Recent releases from other young scribes:
"Early Bird" by Rodney Rothman
(Simon and Schuster, $23 hardcover)
Rothman, the 20-something former head writer for David Letterman, leaves the big city for a heavily Jewish retirement community in South Florida. With an eye for the absurd, Rothman details the hilariously hectic and complex life of a young "retiree." Canasta, anyone?
"The Big Book of Jewish Conspiracies" by David Deutsch and Joshua Neuman
(St. Martins Press, $13.95 paperback)
The new book by the sardonic duo at the helm of Heeb magazine imagines all the most preposterous charges leveled at Jews throughout history are true. Christ-killing? Check. Blood libel? Check. Clandestine quest for world domination?
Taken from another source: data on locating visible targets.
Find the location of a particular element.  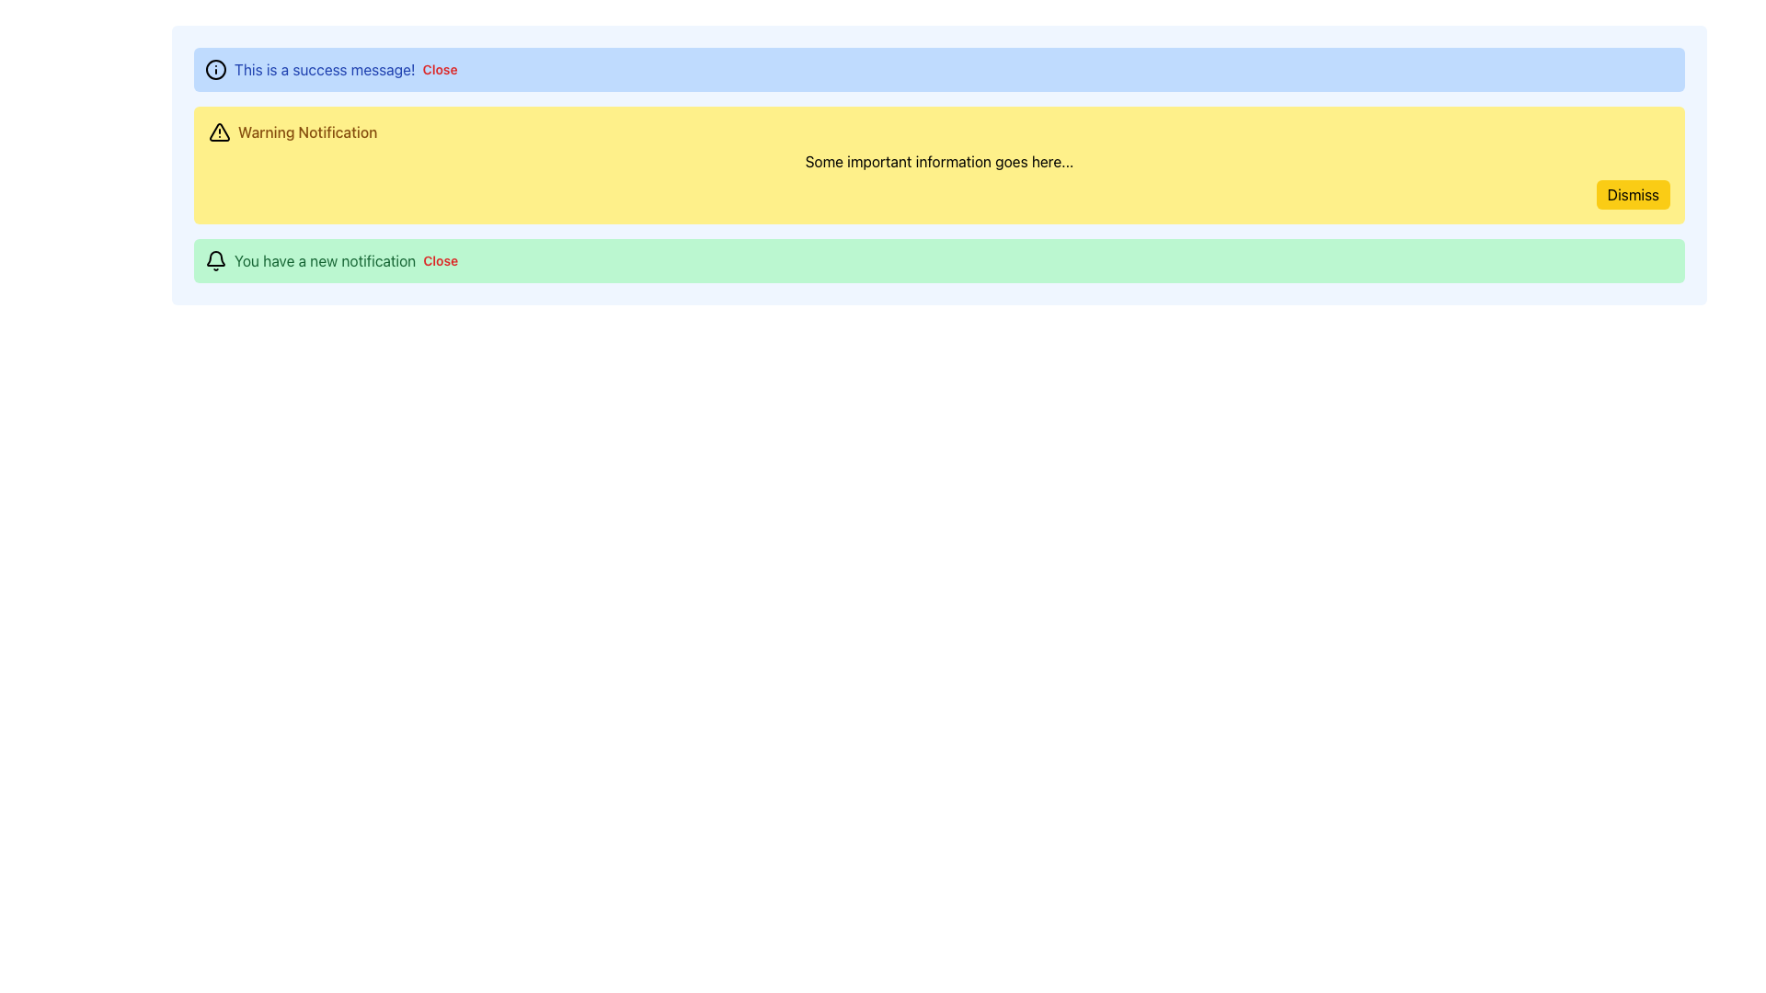

text 'Some important information goes here...' displayed in the yellow notification box located below the 'Warning Notification' title and above the 'Dismiss' button is located at coordinates (939, 161).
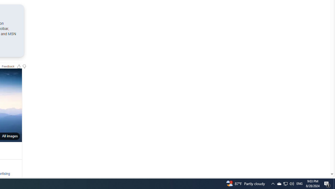  Describe the element at coordinates (24, 66) in the screenshot. I see `'Feedback Dislike'` at that location.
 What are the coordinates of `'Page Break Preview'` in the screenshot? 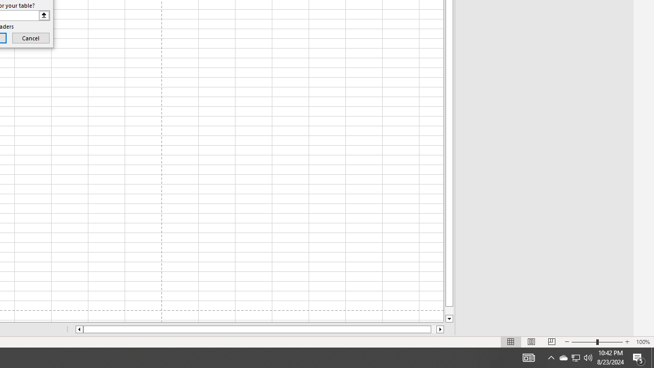 It's located at (551, 342).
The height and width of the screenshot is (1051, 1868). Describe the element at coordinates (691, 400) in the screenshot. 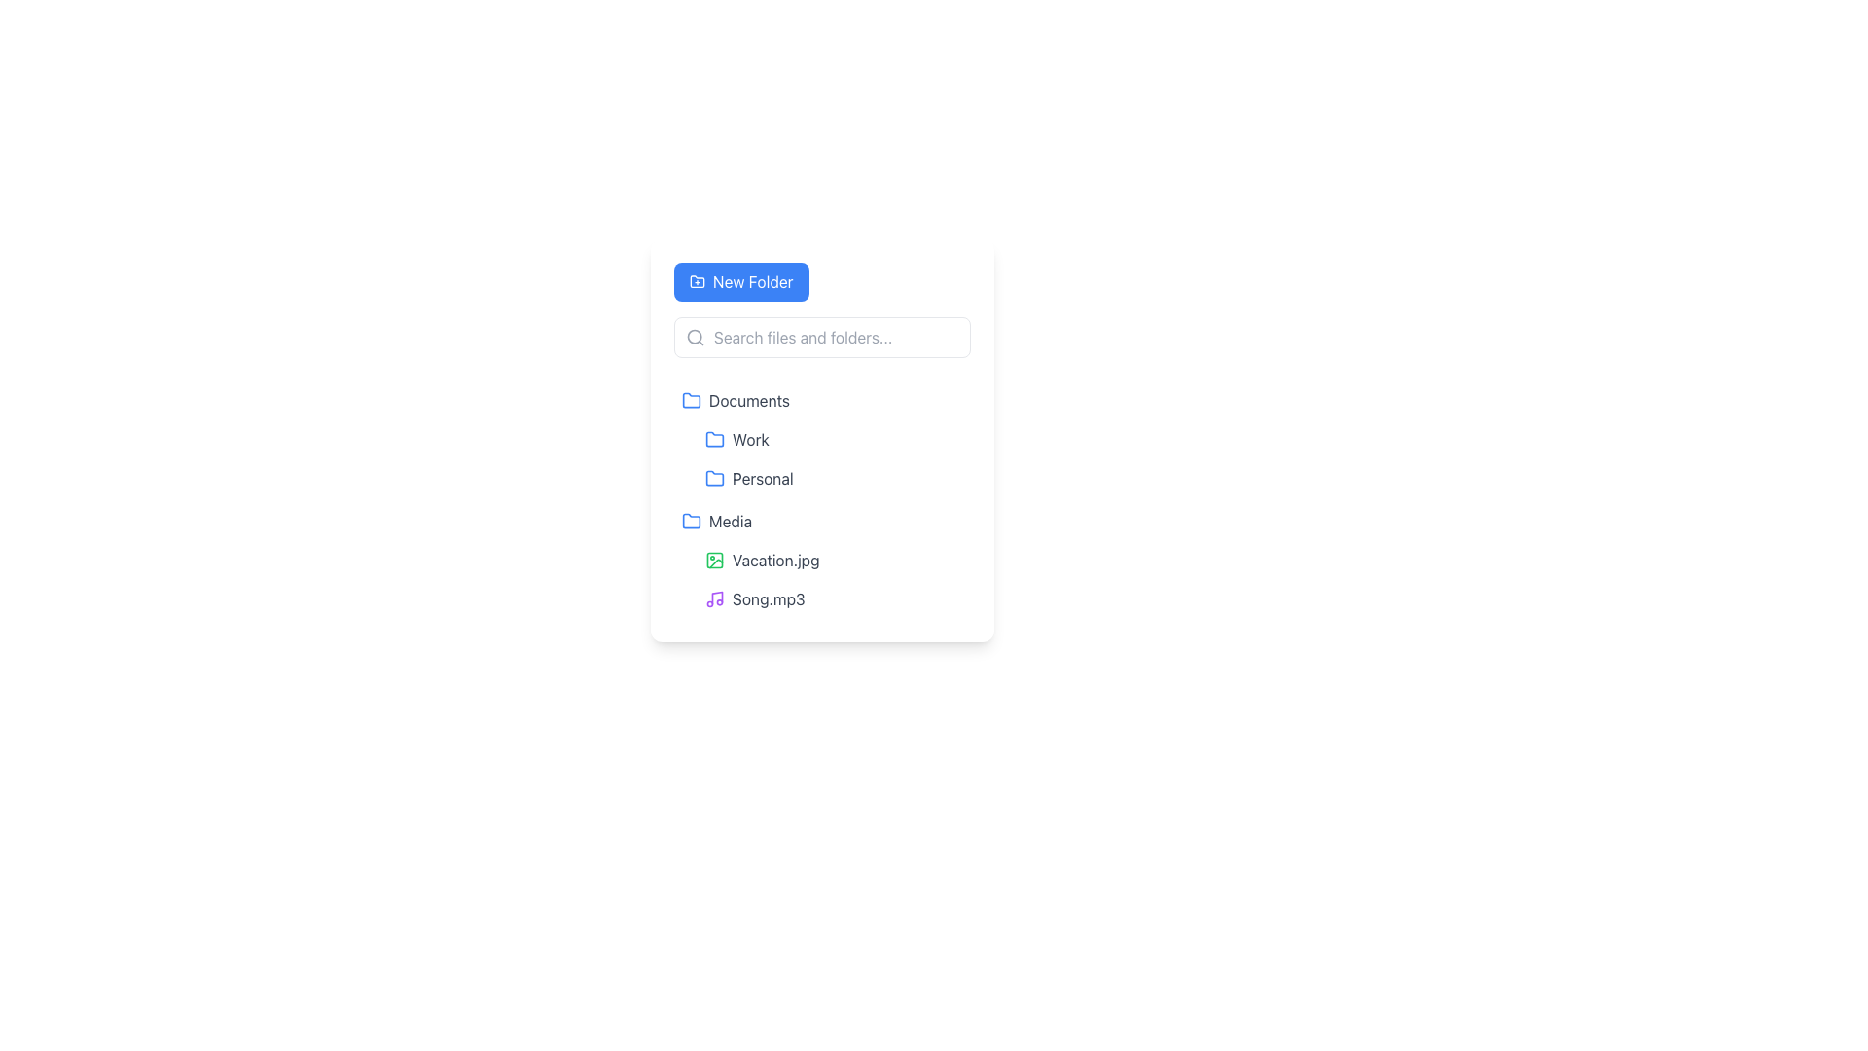

I see `the blue folder icon, which is located immediately to the left of the text 'Documents' in the list area of file and folder entries` at that location.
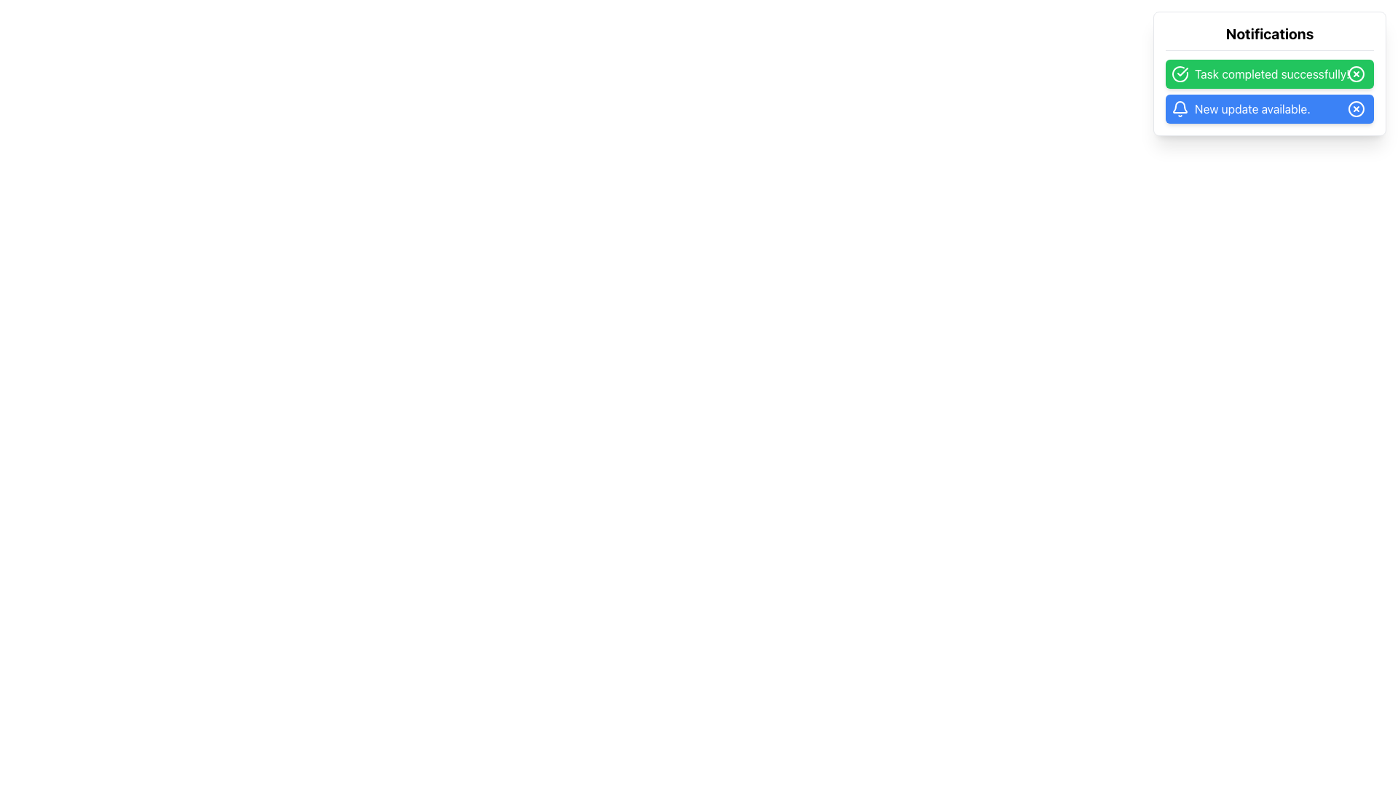 The width and height of the screenshot is (1398, 786). I want to click on the circular button with a white 'X' icon on a green background, located in the upper-right corner of the notification box that says 'Task completed successfully!', to observe the hover effect, so click(1355, 74).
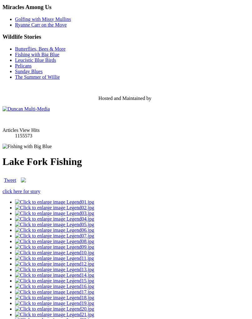  Describe the element at coordinates (28, 71) in the screenshot. I see `'Sunday Blues'` at that location.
Check. Side-splitting chapters - one purports that Rabbi Chaim Schnitzelnaum, not Osama bin Laden, was behind the 9/11 hijackings - expose the ludicrous logic behind the conspiracy theories that continue to plague the Jewish people.
"The Sex Doctors in the Basement" by Molly Jong-Fast
(Villard, $21.95 hardcover)
The self-proclaimed "diet Jew" and author of "Normal Girl" returns with a collection of light-hearted essays about growing up as the only child of author Erica Jong, the so-called "Queen of Erotica."
"Schlepping through the Alps" by Sam Apple
(Ballantine Books, $23.95 hardcover)
A true story of the unlikely adventure of Apple, a New York writer, and Hans Breuer, an Austrian shepherd and Yiddish folk singer. Apple's comic journey reveals much about Austria, Breuer and himself.
Gabrielle Birkner, a staff writer for the Jewish Week, lives in New York.